Passage given:
From 8824477ddc2a53e922d9cf298f0a1813c31cc299 Mon Sep 17 00:00:00 2001
From: Yang <y.liu@esciencecenter.nl>
Date: Wed, 12 Jul 2023 16:34:28 +0200
Subject: [PATCH] era5 data ingestion

---
 src/zampy/conventions/ALMA.json  |   4 +
 src/zampy/datasets/era5.py       | 136 ++++++++++++++++++++++++++++---
 src/zampy/datasets/utils.py      |   5 +-
 src/zampy/reference/README.md    |   9 ++
 src/zampy/reference/variables.py |   1 +
 5 files changed, 142 insertions(+), 13 deletions(-)
 create mode 100644 src/zampy/reference/README.md

diff --git a/src/zampy/conventions/ALMA.json b/src/zampy/conventions/ALMA.json
index 0e62826..fb9efc0 100644
--- a/src/zampy/conventions/ALMA.json
+++ b/src/zampy/conventions/ALMA.json
@@ -32,5 +32,9 @@
         "variable": "Qh",
         "units": "watt/meter**2",
         "positive_dir": "downward"
+    },
+    "surface_pressure": {
+        "variable": "Psurf",
+        "units": "pascal"

Required actions:
a) Which file does the ERA5 patch create as a new file?
b) Pick up the ERA5 patch right after its last line and carry on writing it.
The listing that follows has nothing to do with the ERA5 patch.

Dataset extract:
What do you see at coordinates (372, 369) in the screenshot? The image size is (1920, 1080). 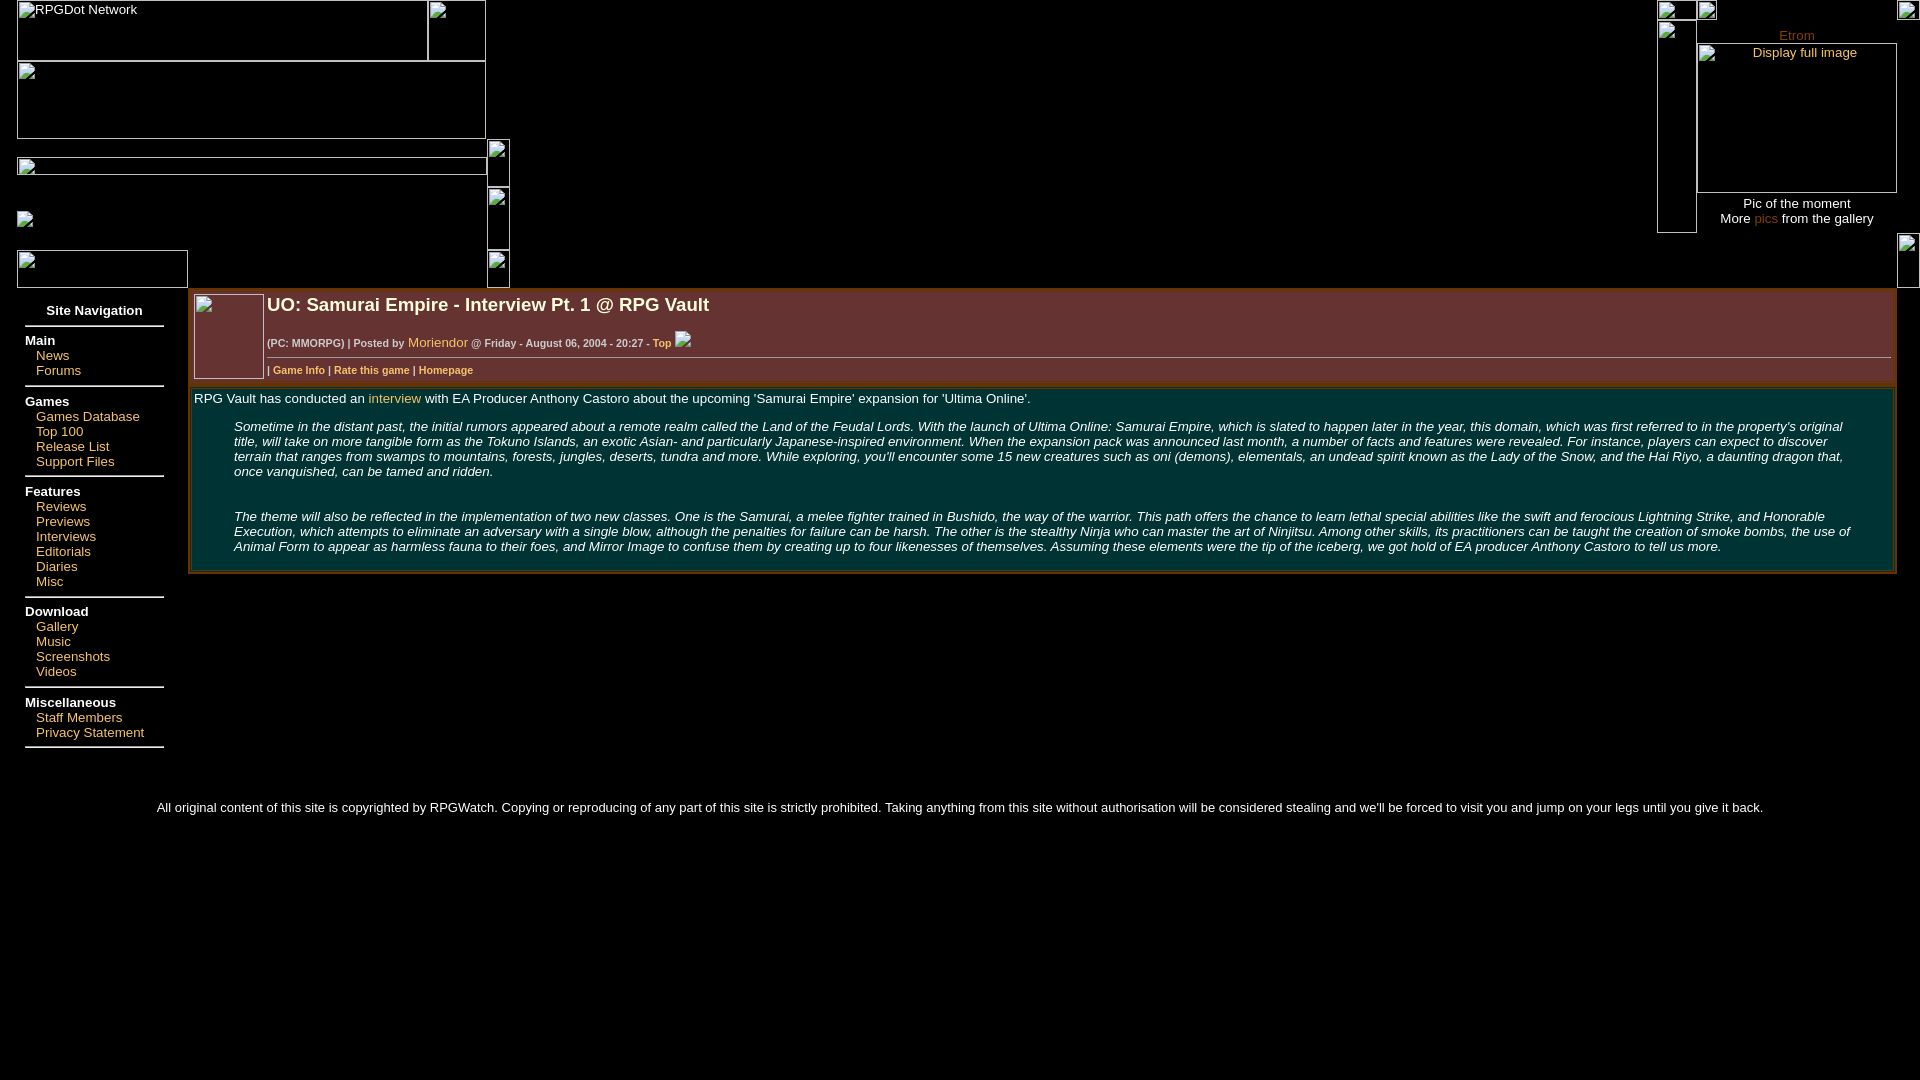 I see `Rate this game` at bounding box center [372, 369].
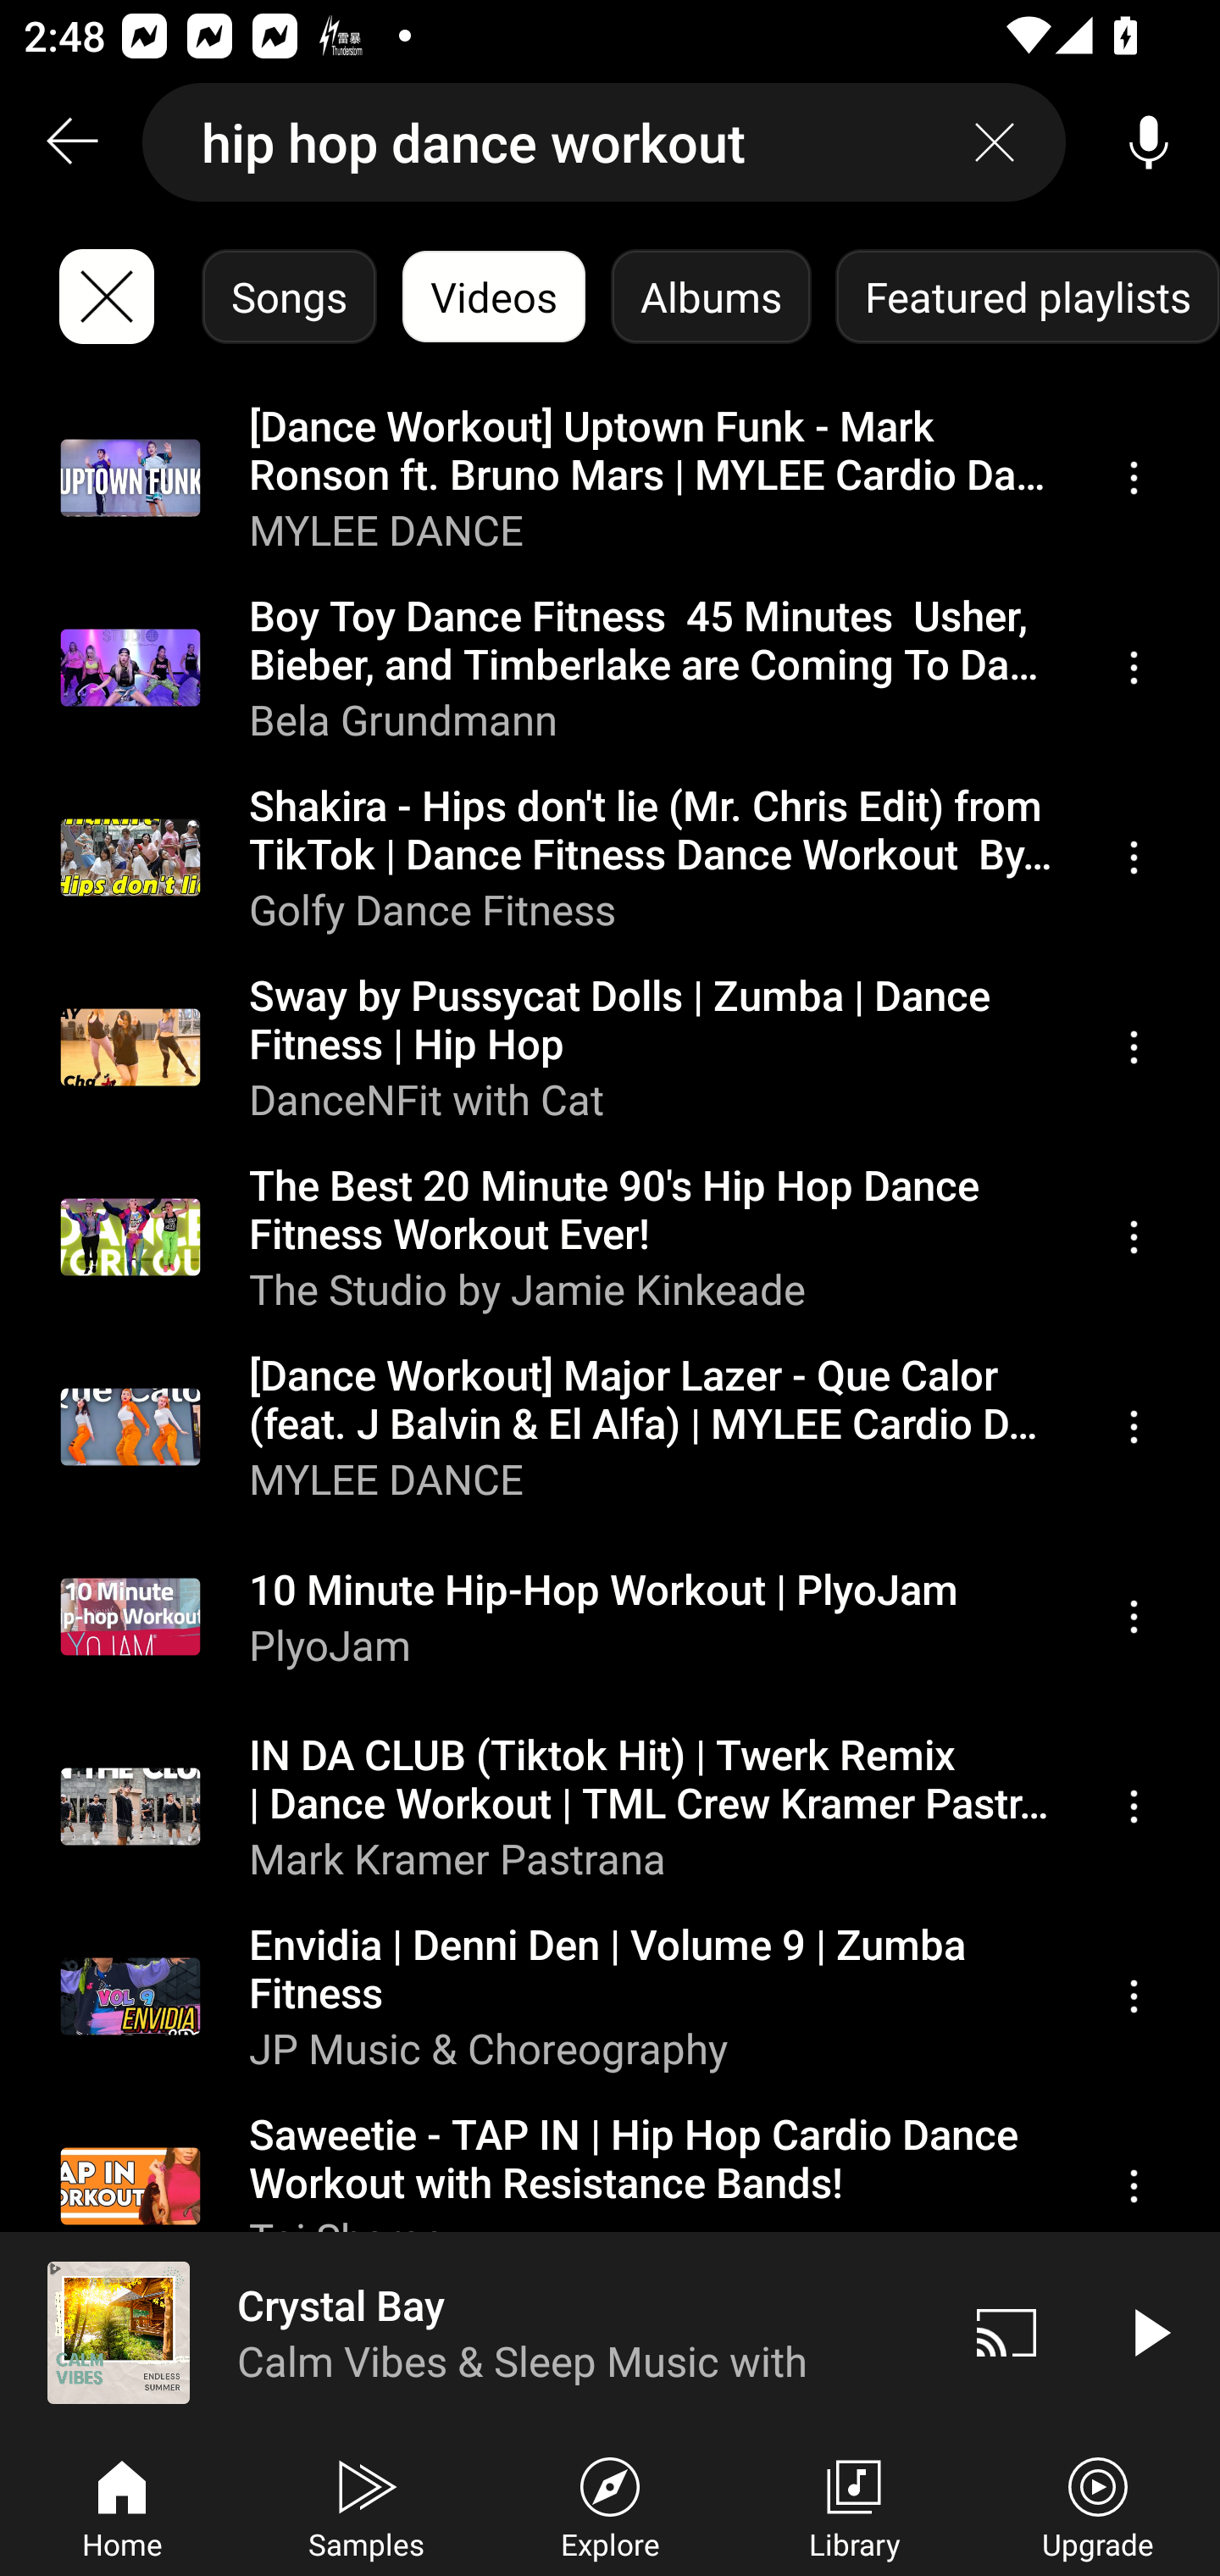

Results for the exercise:
a) src/zampy/reference/README.md

b)
     }
 }
\ No newline at end of file
diff --git a/src/zampy/datasets/era5.py b/src/zampy/datasets/era5.py
index 54e374f..83aa560 100644
--- a/src/zampy/datasets/era5.py
+++ b/src/zampy/datasets/era5.py
@@ -1,16 +1,22 @@
 """ERA5 dataset."""
 
 from pathlib import Path
+from typing import List
 from typing import Union
 import numpy as np
+import xarray as xr
+from zampy.datasets import converter
 from zampy.datasets import utils
 from zampy.datasets import validation
 from zampy.datasets.dataset_protocol import Dataset
 from zampy.datasets.dataset_protocol import SpatialBounds
 from zampy.datasets.dataset_protocol import TimeBounds
 from zampy.datasets.dataset_protocol import Variable
+from zampy.datasets.dataset_protocol import copy_properties_file
 from zampy.datasets.dataset_protocol import write_properties_file
+from zampy.reference.variables import VARIABLE_REFERENCE_LOOKUP
 from zampy.reference.variables import unit_registry
+from zampy.utils import regrid
 
 
 ## Ignore missing class/method docstrings: they are implemented in the Dataset class.
@@ -31,6 +37,7 @@ class ERA5(Dataset):  # noqa: D101
         Variable(name="v10", unit=unit_registry.velocity),
     )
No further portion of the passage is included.